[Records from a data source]

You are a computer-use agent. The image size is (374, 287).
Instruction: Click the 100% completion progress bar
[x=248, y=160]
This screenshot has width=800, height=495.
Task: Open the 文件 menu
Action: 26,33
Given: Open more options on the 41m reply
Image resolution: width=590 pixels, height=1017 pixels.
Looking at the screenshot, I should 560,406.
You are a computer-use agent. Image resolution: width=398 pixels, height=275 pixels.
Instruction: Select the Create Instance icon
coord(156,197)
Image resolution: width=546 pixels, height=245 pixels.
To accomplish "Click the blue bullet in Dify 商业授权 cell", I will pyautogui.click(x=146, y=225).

WORK TO BE COMPLETED: Give back, word for word, the lines from the one with "Image resolution: width=546" through the last line of the entries, both included, and no other line.

EXPECTED ANSWER:
Image resolution: width=546 pixels, height=245 pixels.
To accomplish "Click the blue bullet in Dify 商业授权 cell", I will pyautogui.click(x=146, y=225).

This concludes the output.